Entscheidend für den taktischen und technischen Erfolg der Richtverbindung bleibt letztendlich immer die richtige Wahl des Aufbauplatzes. Dabei spielen die elektronische Aufklärung und die Luftaufklärung eine wichtige Rolle.

Aufbauplätze an markanten Orten oder Geländeteilen können - je nach Lage - erhebliche Nachteile bringen. Die RV-Antenne auf der Aussichtsplattform des Aussichtsturmes am höchsten Berg der Umgebung wird bei Luftbedrohung keine Betriebssicherheit gewähren. Für Relaisstellen - mindestens zwei RV-Trupps im Bereich der gleichen FM-Stelle - gilt dies noch mehr. Denn nur zuverlässige Richtverbindungen gewährleisten dem Bedarfsträger bzw. dem Teilnehmer im Netz die Kommunikationsmöglichkeiten zur Führung.

Erwartungen an zuverlässige RV-Trupps - Flexible Abdeckung der erforderlichen Verbindungen im Netz; - taktisch und betrieblich optimaler Aufbau durch die Trupps; - rasche Verbindungsaufnahme; - zuverlässige Funktion auch im Bereich von Leistungsgrenzen; - störungsfreier Dauerbetrieb rund um die Uhr; - Reservenbildung bei Gerät und Personal; - hohe fachliche Qualität des Bedienungspersonals.

Um diese Kriterien erfüllen zu können, bedarf es einer intensiven Ausbildung und nicht zuletzt jahrelanger praktischer Erfahrung. Die Funkwellenausbreitung lässt sich leider nur bedingt simulieren bzw. berechnen. Meist werden daher im Zuge von Übungen bereits bekannte und erprobte Verbindungen eingeplant und realisiert. Ein Ausfall einzelner Verbindungen kann erhebliche Probleme im IFMIN-Netz hervorrufen, die mitunter zum Ausfall von Vermittlungen und Endgeräten führen. Im Zuge des Netzmanagements wird daher der Ausfall einzelner Verbindungen bereits während der Planung simuliert, um die Auswirkungen im Netz sichtbar zu machen und somit den erforderlichen Verbindungsbedarf festzustellen. "Teilnehmer nicht verfügbar" hört man dann eine angenehme Frauenstimme sagen. Das ist die Konsequenz - das muss der Teilnehmer (Endverbraucher am Endgerät) im Übungsfall verstehen, damit es im Einsatz nicht passiert.

==*==

[SCHRIFTLICHE AUFGABE 1]: Gib den Abschnitt des Textes über Richtverbindungen, beginnend bei „Erwartungen an zuverlässige“ und endend bei „Qualität des Bedienungspersonals.“, in aktualisierter Form wieder. Ersetze dabei „rund um die Uhr“ durch „ohne Unterbrechung“.
[SCHRIFTLICHE AUFGABE 2]: Was wird laut dem Text über Richtverbindungen im Zuge des Netzmanagements bereits während der Planung simuliert?
[SCHRIFTLICHE AUFGABE 3]: Knüpfe an den Text über Richtverbindungen an und schreibe ihn im Anschluss an seinen letzten Satz weiter.

==*==

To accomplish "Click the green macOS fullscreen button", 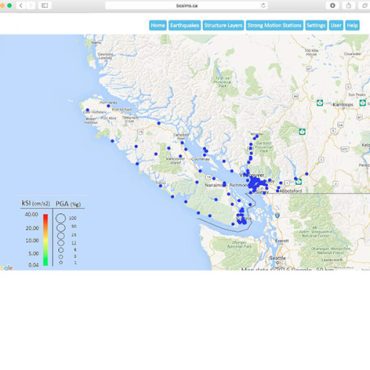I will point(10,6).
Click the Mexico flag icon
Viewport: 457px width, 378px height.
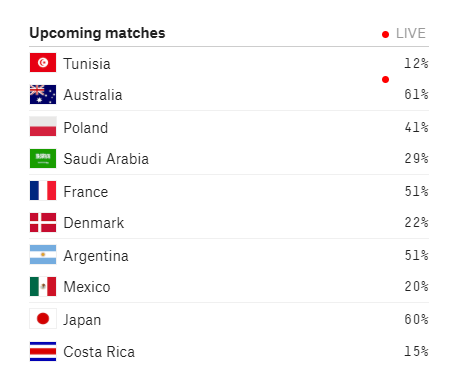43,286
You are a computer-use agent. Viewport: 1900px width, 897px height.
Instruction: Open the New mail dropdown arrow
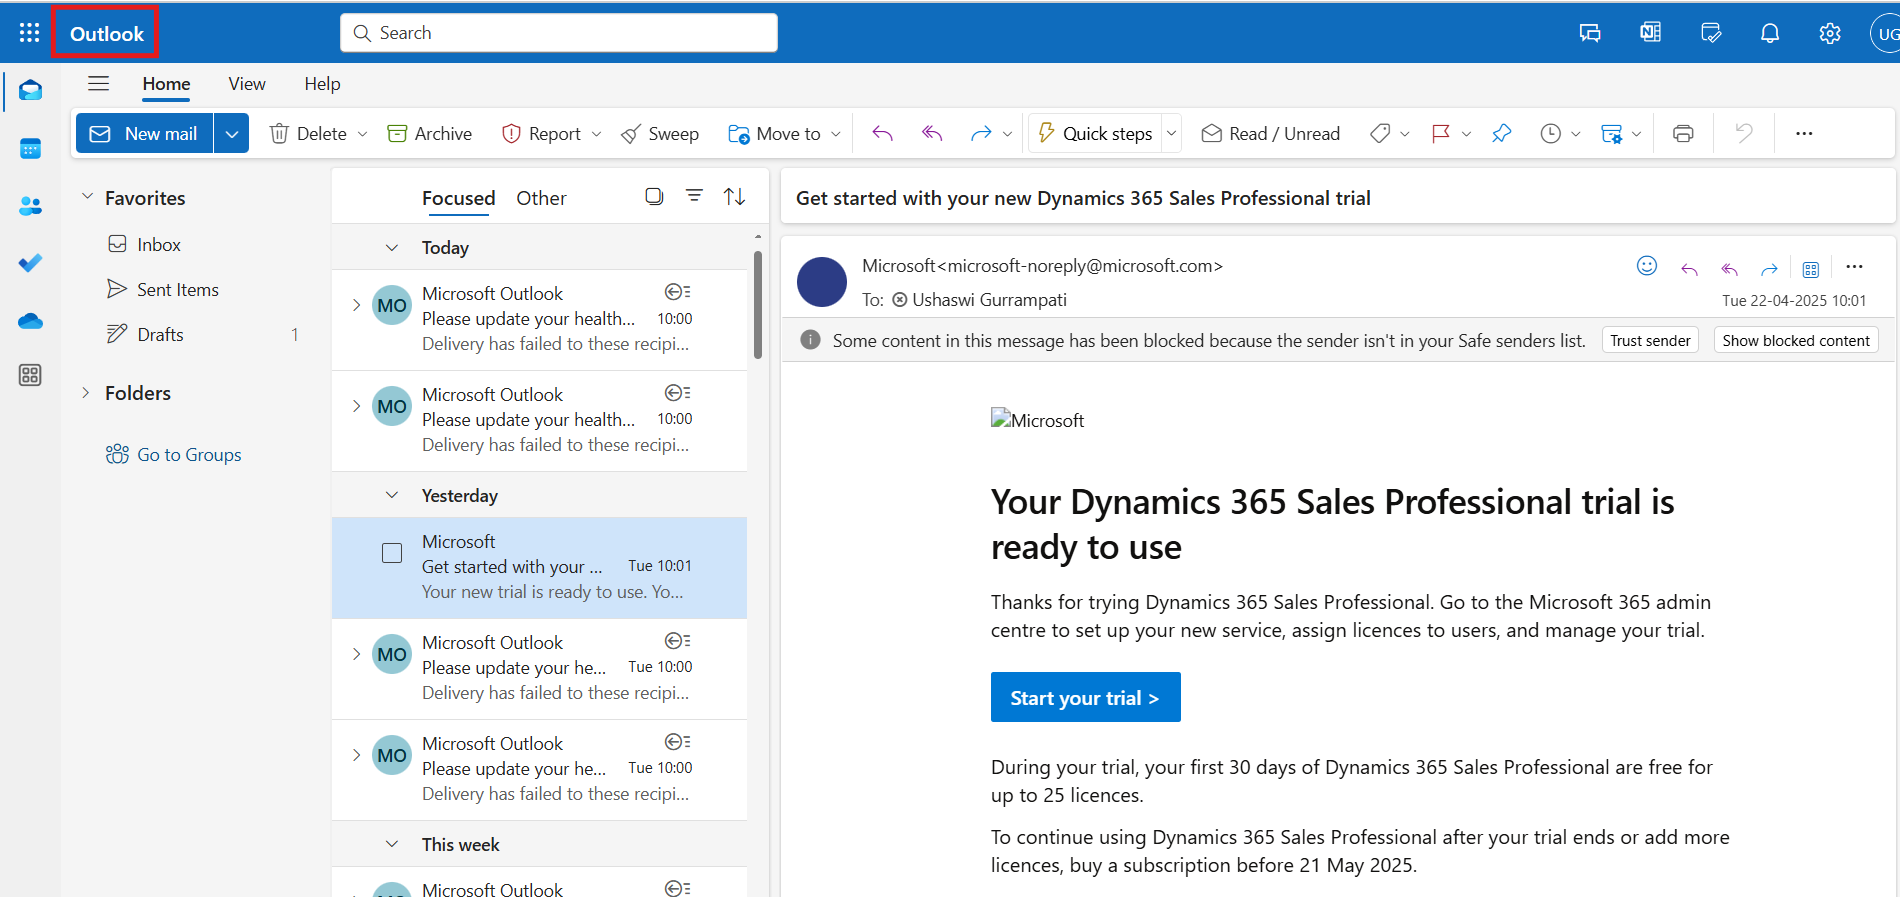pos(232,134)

==*==

[SCHRIFTLICHE ANTWORT 1]:
Erwartungen an zuverlässige RV-Trupps - Flexible Abdeckung der erforderlichen Verbindungen im Netz; - taktisch und betrieblich optimaler Aufbau durch die Trupps; - rasche Verbindungsaufnahme; - zuverlässige Funktion auch im Bereich von Leistungsgrenzen; - störungsfreier Dauerbetrieb ohne Unterbrechung; - Reservenbildung bei Gerät und Personal; - hohe fachliche Qualität des Bedienungspersonals.

[SCHRIFTLICHE ANTWORT 2]: Der Ausfall einzelner Verbindungen.

[SCHRIFTLICHE ANTWORT 3]:
Einsatzgrundsätze der Richtverbindungen - Berücksichtigung der Abstrahlcharakteristik, wie freie Abstrahlung zur Gegenstelle; - Reflexionen im Gebirge beachten; - maximale Entfernung der Richtfunkstellen voneinander berücksichtigen; - Lage der RV-Aufstellungsplätze darf nicht andere militärische Einrichtungen verraten; - die Antenne darf nicht in Feindrichtung abstrahlen; - Störungen durch Betrieb mehrerer RV-Stellen in unmittelbarer Nähe vermeiden; - Aufklärungsmöglichkeiten durch den Feind beurteilen; - Reserven an RV-Gerät und Personal bilden; - Instandsetzung bzw. Wartung der Geräte ermöglichen.

Die rasche Verbindungsaufnahme und Betriebssicherheit wird weiters von der Anbindung des RV-Trupps an die Knotenvermittlung oder an weitere Einrichtungen durch andere Fernmeldetrupps bestimmt. Dazu dienen die Feldfernkabelleitungen in digitaler Übertragungsqualität, die betriebssicher von Feldfernkabeltrupps verlegt werden. Die Entstörung dieser Verbindungen ist nicht Aufgabe der RV-Trupps.

Eine Koordinierung mit anderen Fernmeldekräften oder Teilen anderer Waffengattungen ist daher bereits in der Planung eine Voraussetzung für das Funktionieren von RV-Verbindungen. Nicht zuletzt liegt es auch im Wissen und der Selbstständigkeit der Truppkommandanten, den Auftrag zu erfüllen. In vielen Fällen ist der Trupp alleine im Gelände und somit außerhalb des Einflussbereiches von Vorgesetzten. Der Trupp, der seinen Aufbauplatz nicht rechtzeitig findet, schließt im schlimmsten Fall ein Kommando aus dem Netz aus. Der Aufgabe, Mittel der Kommunikation zur Führung und Auftragserfüllung zu sein, wird in diesem Fall nicht nachgekommen.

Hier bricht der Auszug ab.